DATA -
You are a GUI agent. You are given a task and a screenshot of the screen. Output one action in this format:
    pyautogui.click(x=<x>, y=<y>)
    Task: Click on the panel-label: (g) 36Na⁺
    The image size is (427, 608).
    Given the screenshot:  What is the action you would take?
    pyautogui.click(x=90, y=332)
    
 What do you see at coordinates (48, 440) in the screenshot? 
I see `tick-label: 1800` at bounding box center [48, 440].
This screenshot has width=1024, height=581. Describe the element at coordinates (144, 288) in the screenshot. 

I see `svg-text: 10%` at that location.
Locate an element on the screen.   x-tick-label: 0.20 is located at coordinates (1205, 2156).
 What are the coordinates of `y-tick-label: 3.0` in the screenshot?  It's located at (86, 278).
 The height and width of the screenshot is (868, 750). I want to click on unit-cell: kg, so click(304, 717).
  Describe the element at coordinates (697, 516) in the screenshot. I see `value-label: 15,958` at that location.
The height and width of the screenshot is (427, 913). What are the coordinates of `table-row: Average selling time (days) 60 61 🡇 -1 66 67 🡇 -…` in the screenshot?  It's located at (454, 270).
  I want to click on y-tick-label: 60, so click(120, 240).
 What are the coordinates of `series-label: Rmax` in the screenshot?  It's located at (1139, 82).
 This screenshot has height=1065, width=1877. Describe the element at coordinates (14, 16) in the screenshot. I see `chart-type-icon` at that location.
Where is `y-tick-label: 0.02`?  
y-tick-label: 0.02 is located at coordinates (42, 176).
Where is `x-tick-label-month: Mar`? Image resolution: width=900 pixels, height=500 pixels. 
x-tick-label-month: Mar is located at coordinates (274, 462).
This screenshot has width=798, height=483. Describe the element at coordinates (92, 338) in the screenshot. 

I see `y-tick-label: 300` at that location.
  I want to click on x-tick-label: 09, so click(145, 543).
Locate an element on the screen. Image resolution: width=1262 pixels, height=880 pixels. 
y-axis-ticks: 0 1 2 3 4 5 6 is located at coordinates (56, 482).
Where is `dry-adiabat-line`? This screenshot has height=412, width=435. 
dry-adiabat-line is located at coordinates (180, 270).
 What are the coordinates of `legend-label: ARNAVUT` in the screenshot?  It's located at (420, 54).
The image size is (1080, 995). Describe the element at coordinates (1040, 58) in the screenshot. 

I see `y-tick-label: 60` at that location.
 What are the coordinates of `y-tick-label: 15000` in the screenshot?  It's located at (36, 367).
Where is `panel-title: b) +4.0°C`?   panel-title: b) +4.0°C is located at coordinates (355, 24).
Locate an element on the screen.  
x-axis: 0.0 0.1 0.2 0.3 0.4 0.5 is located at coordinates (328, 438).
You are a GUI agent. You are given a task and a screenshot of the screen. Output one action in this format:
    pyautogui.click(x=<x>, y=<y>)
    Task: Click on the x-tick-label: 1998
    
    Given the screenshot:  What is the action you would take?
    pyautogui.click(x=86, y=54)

TASK GOAL - Copy out again, unchanged, the part of the data above that opens with the line containing "at (1139, 82)." and closes with the line containing "coordinates (355, 24).", both of those lines included.

RESULT -
 What are the coordinates of `series-label: Rmax` in the screenshot?  It's located at (1139, 82).
 This screenshot has height=1065, width=1877. Describe the element at coordinates (14, 16) in the screenshot. I see `chart-type-icon` at that location.
Where is `y-tick-label: 0.02`?  
y-tick-label: 0.02 is located at coordinates (42, 176).
Where is `x-tick-label-month: Mar`? Image resolution: width=900 pixels, height=500 pixels. 
x-tick-label-month: Mar is located at coordinates (274, 462).
This screenshot has width=798, height=483. Describe the element at coordinates (92, 338) in the screenshot. 

I see `y-tick-label: 300` at that location.
  I want to click on x-tick-label: 09, so click(145, 543).
Locate an element on the screen. Image resolution: width=1262 pixels, height=880 pixels. 
y-axis-ticks: 0 1 2 3 4 5 6 is located at coordinates (56, 482).
Where is `dry-adiabat-line`? This screenshot has height=412, width=435. 
dry-adiabat-line is located at coordinates (180, 270).
 What are the coordinates of `legend-label: ARNAVUT` in the screenshot?  It's located at (420, 54).
The image size is (1080, 995). Describe the element at coordinates (1040, 58) in the screenshot. 

I see `y-tick-label: 60` at that location.
 What are the coordinates of `y-tick-label: 15000` in the screenshot?  It's located at (36, 367).
Where is `panel-title: b) +4.0°C`?   panel-title: b) +4.0°C is located at coordinates (355, 24).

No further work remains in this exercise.